In many ways the history of football media is the history of the media. While the press helped popularise football, football helped make newspapers a mass-market product. Newsreels brought moving footage of the game to the masses and radio brought live coverage into their homes; football was a key selling point of both. Today, if you listen to most regional radio stations on a Saturday or Sunday afternoon you’ll still find their schedules dominated by commentary of the local football team’s game. The UK has two talk radio stations, one devoted entirely to sport, the other a mix of news and sport. Football dominates both. In the weeks following the 9/11 attacks, Radio Five Live interrupted a breaking news story about a possible plane hijack for live coverage of a press conference with England captain David Beckham ahead of a crucial World Cup qualifier with Greece. Now, you might think that demonstrates slightly skewed news values from whoever was making the editorial decisions on the day (and I might be inclined to agree with you) but ask yourself this: when was the last time a football match was interrupted for a breaking news story?

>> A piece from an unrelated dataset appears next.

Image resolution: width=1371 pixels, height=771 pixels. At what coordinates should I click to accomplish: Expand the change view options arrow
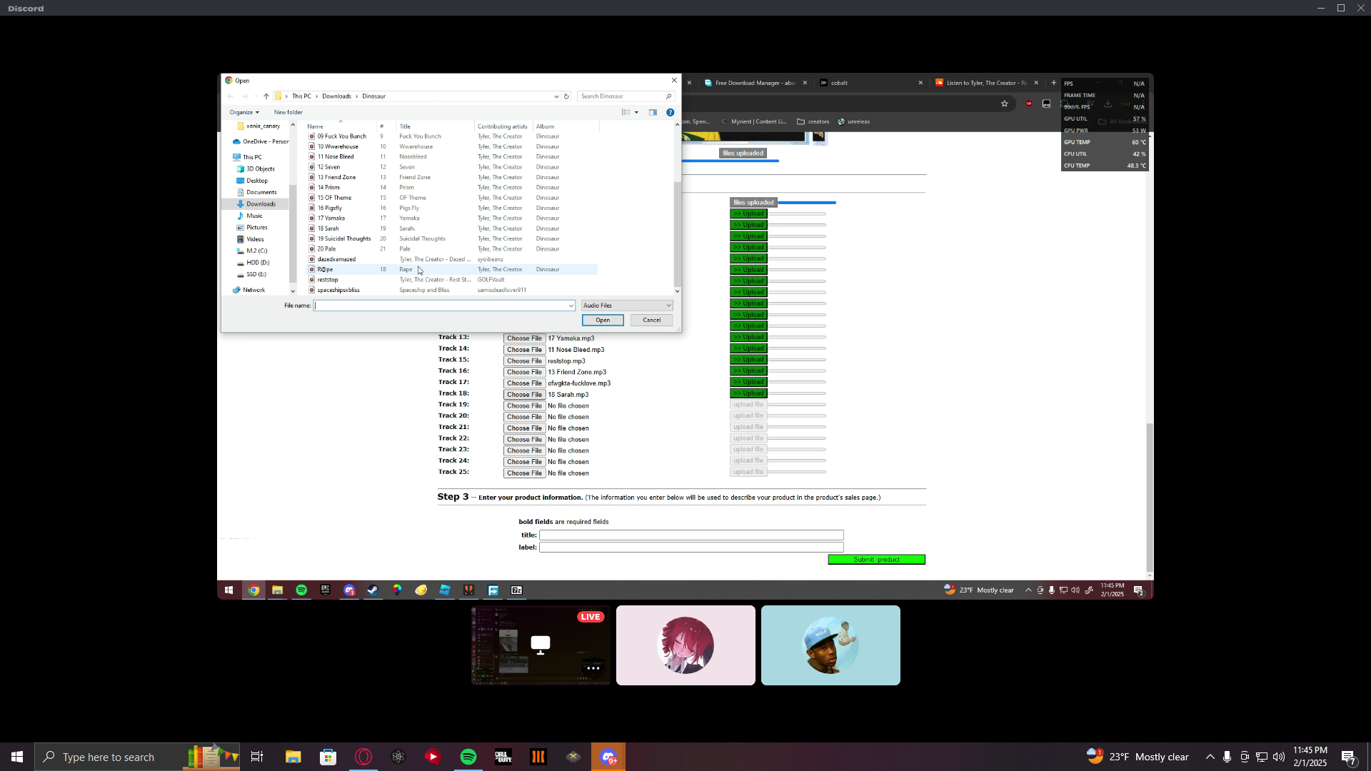click(x=636, y=112)
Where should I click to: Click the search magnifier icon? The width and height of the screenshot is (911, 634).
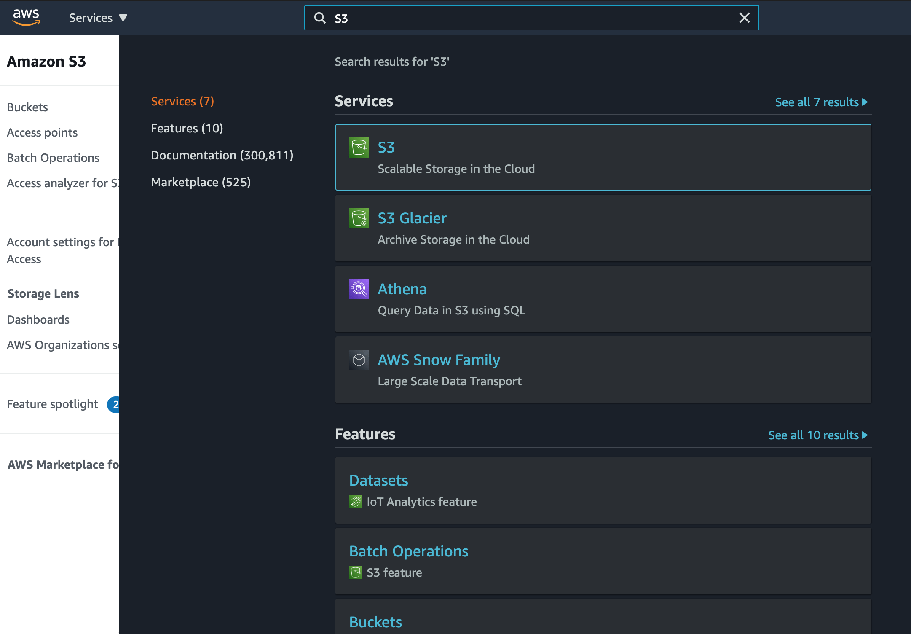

And what of television? In the 1950s it cemented football’s place as the nation’s favourite sport while the game boosted TV-set sales. In the early 1990s with football’s reputation in the gutter and Rupert Murdoch’s News Corporation on the brink of collapse, English football and the media came together once more to support each other in the quest for global domination. Without the money generated through Sky’s coverage of the Premier League, it is highly unlikely that Murdoch would have come to dominate the British media in quite the manner that he has. So here’s another question for you: would the Leveson Inquiry have happened if the Premier League had stuck with ITV way back in 1992?

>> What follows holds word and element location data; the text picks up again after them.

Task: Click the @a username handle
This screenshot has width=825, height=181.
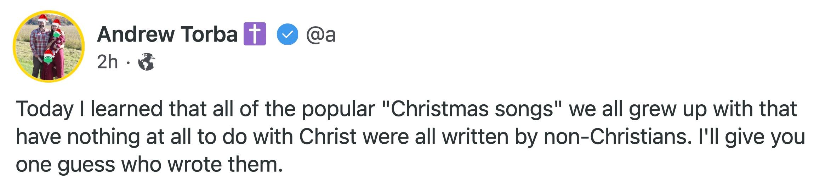Action: point(321,34)
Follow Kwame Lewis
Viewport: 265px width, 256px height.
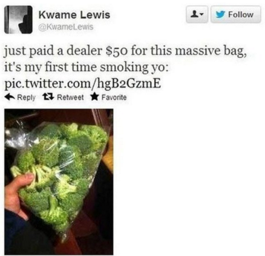[x=236, y=15]
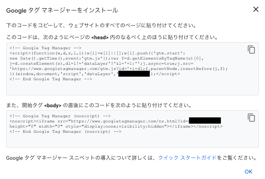Open the クイック スタートガイド link
The height and width of the screenshot is (179, 265).
pos(187,158)
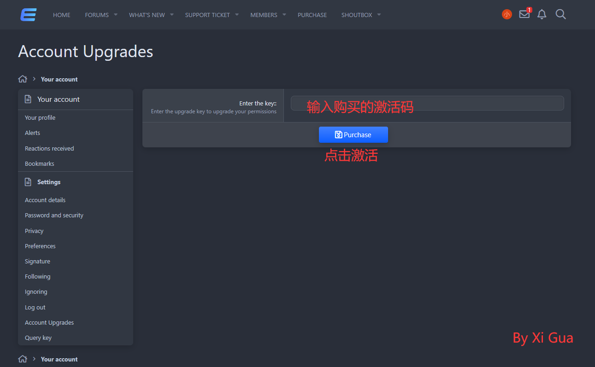Open Reactions received in sidebar

(49, 148)
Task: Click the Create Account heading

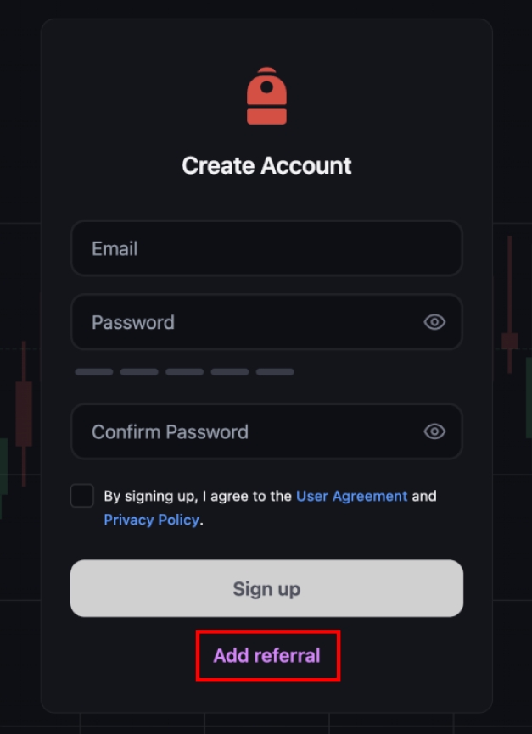Action: [x=266, y=166]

Along the way the media has helped turn football events into national events. It has even underpinned our obsession with celebrity and if you want to understand the switch from analogue to digital broadcasting, there is no better example than the football media. Beyond all that, the football media has played a crucial role in shaping key aspects of English culture including notions of patriotism and the stereotyping of other nationalities. It has reinforced class divisions as well as the definition of masculinity and the related marginalisation of women and tacit homophobia. Yet despite all this we don’t fully appreciate the importance of the relationship between these two cultural behemoths. Modern football and the modern media are locked together. Born at around the same time, they grew up together, got married young, grew old, renewed their vows and got rich. Sure there have been ups and downs but they’re in it for the long haul; there will be no divorce, it would be too complicated, too messy, and besides, I doubt they could live without each other. This is the story of that life-long love affair.